+++ Working data +++

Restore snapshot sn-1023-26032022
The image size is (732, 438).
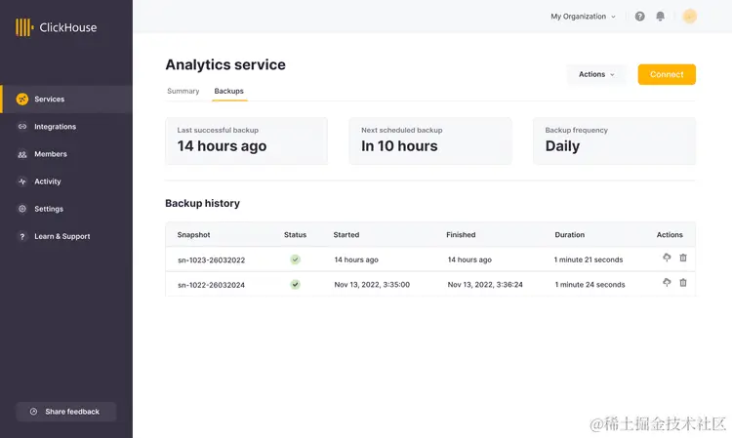667,258
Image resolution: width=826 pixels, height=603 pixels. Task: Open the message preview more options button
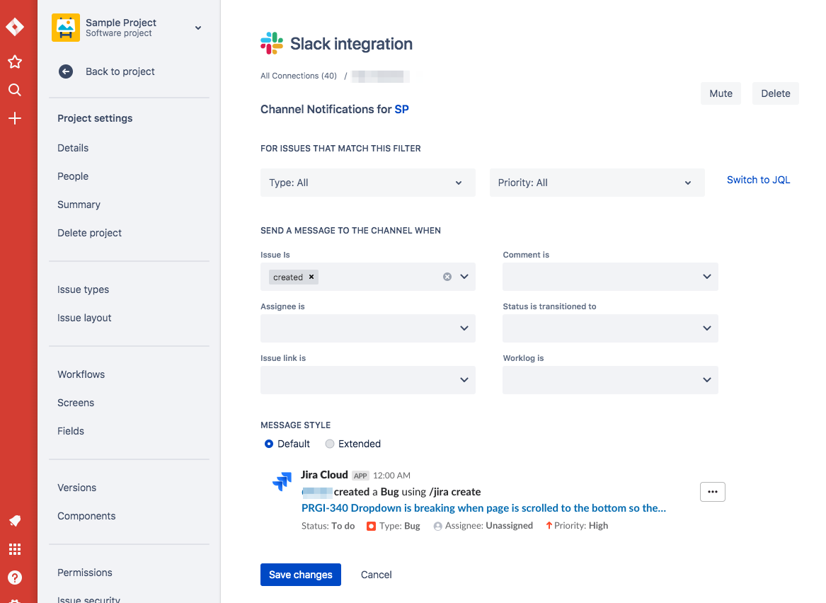click(x=712, y=492)
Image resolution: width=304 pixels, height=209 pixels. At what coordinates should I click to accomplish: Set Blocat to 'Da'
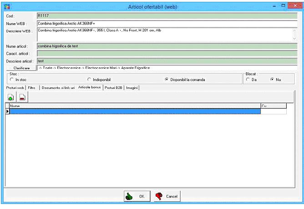(248, 80)
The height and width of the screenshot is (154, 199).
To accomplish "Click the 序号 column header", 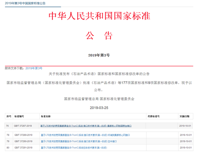I will 9,116.
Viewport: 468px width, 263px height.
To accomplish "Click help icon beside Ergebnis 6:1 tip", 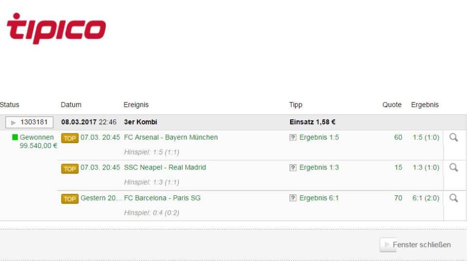I will click(293, 198).
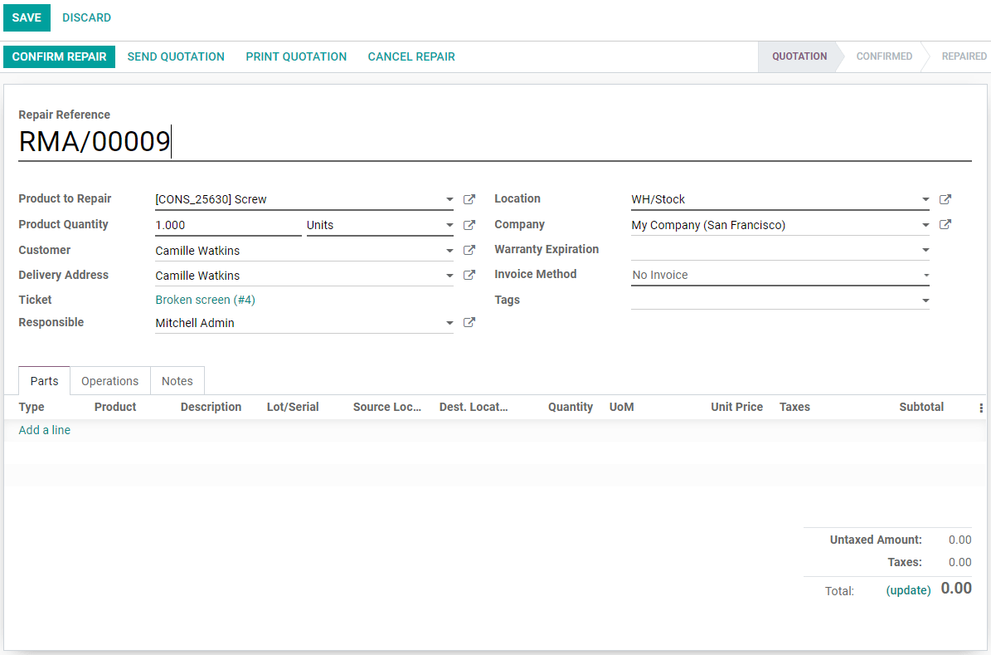Image resolution: width=991 pixels, height=655 pixels.
Task: Open the Tags dropdown arrow
Action: pos(925,301)
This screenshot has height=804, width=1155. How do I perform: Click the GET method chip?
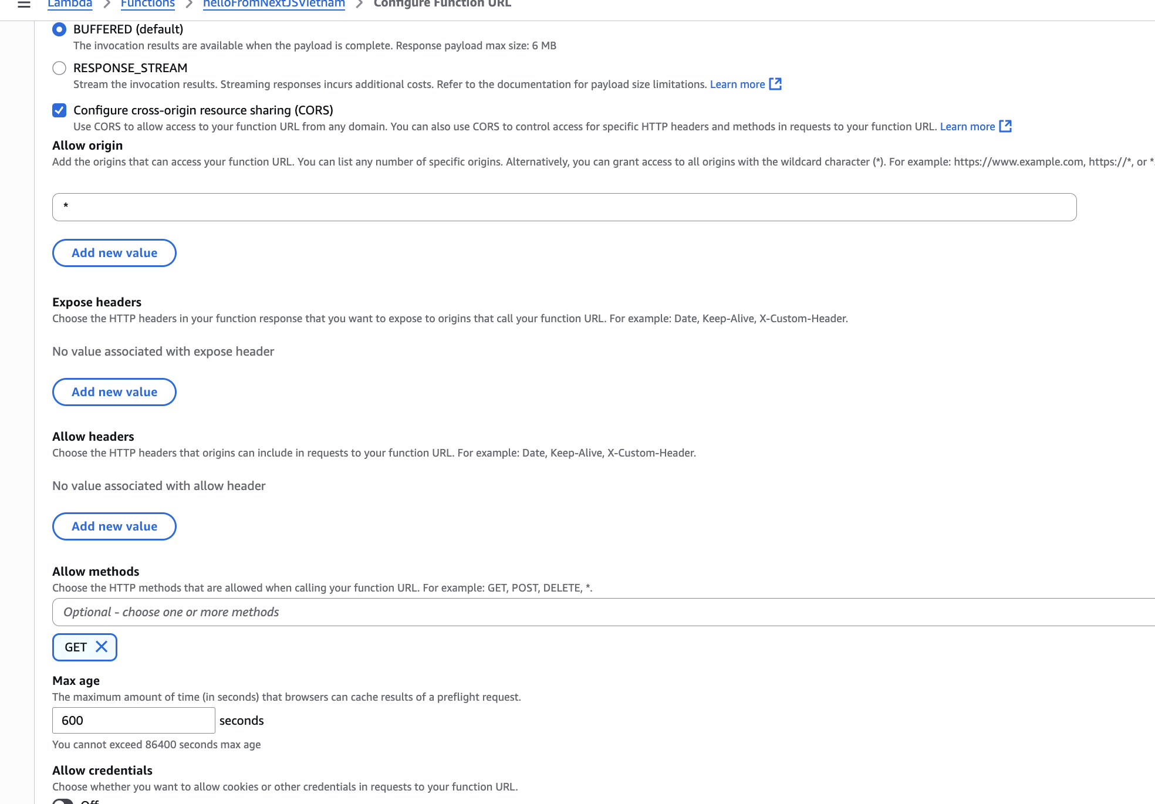tap(76, 647)
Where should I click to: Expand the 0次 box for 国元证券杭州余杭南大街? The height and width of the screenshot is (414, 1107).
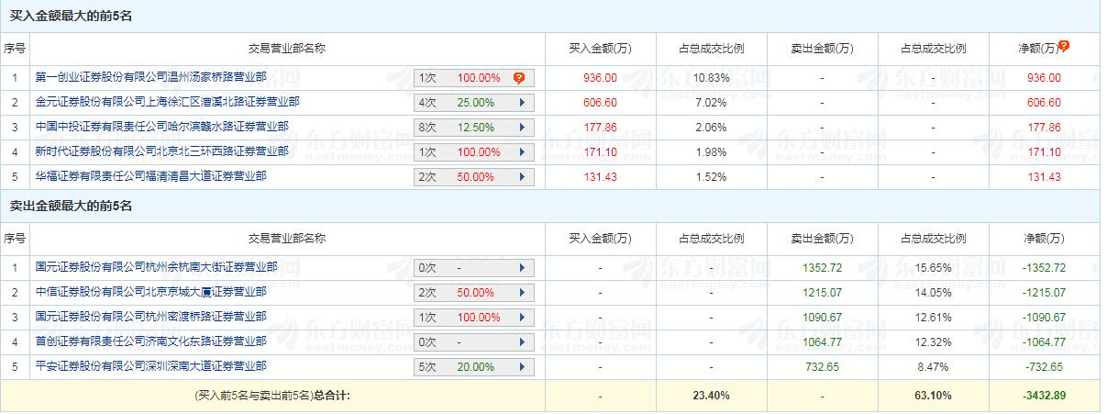(x=473, y=268)
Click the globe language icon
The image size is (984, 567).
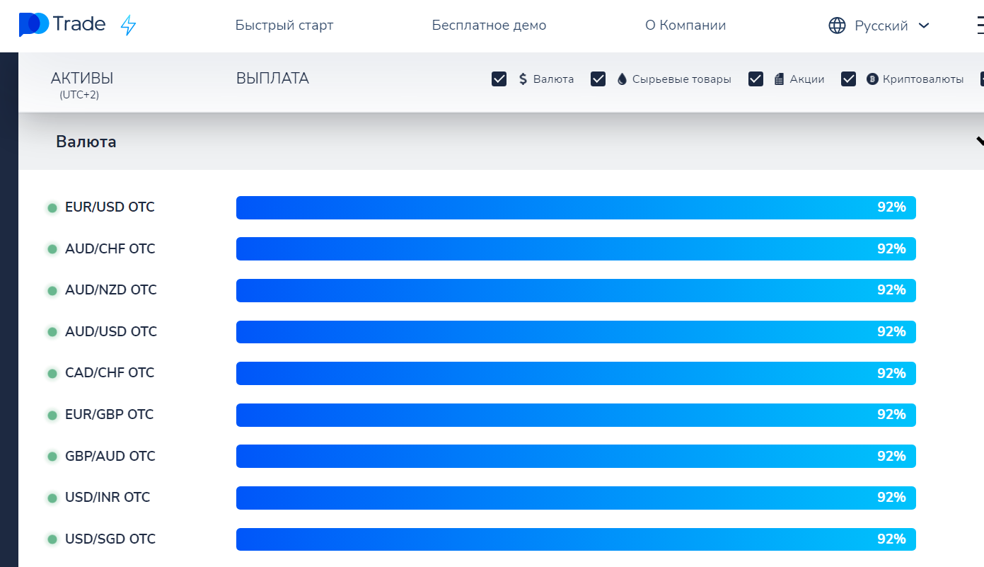pos(837,25)
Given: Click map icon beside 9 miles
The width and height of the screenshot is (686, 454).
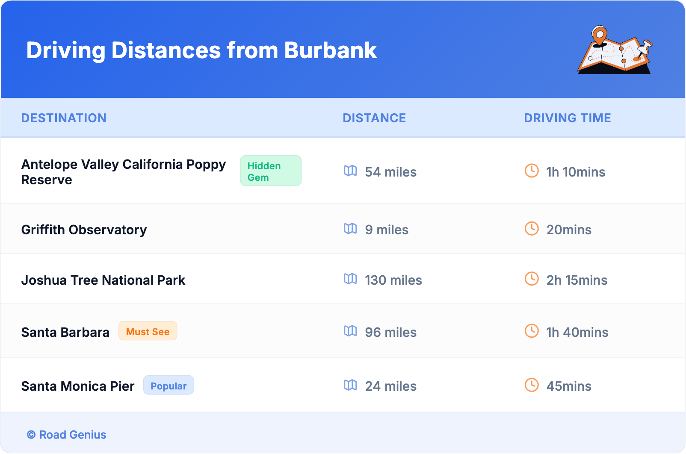Looking at the screenshot, I should point(350,229).
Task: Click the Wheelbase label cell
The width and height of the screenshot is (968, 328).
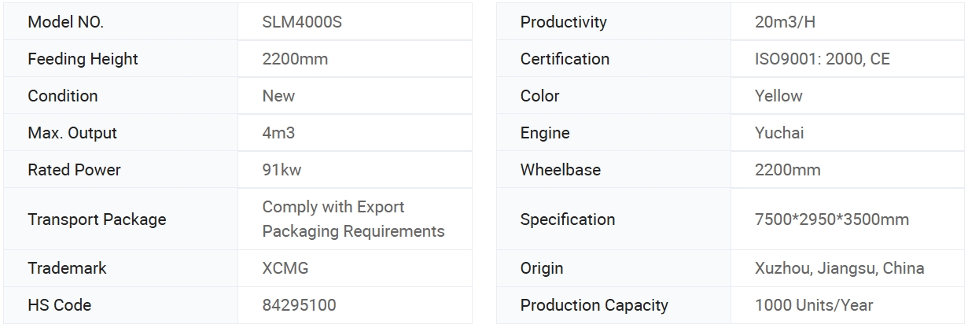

+++

* **What to produce**:
From the line containing "The image size is (984, 567)." down to the final line of the records above, restate every line word for word, add nothing, and skip the pictures.

* **Written response**:
The image size is (984, 567).
pos(837,25)
Given: Click map icon beside 9 miles
The width and height of the screenshot is (686, 454).
Looking at the screenshot, I should point(350,229).
Task: Click the Wheelbase label cell
The width and height of the screenshot is (968, 328).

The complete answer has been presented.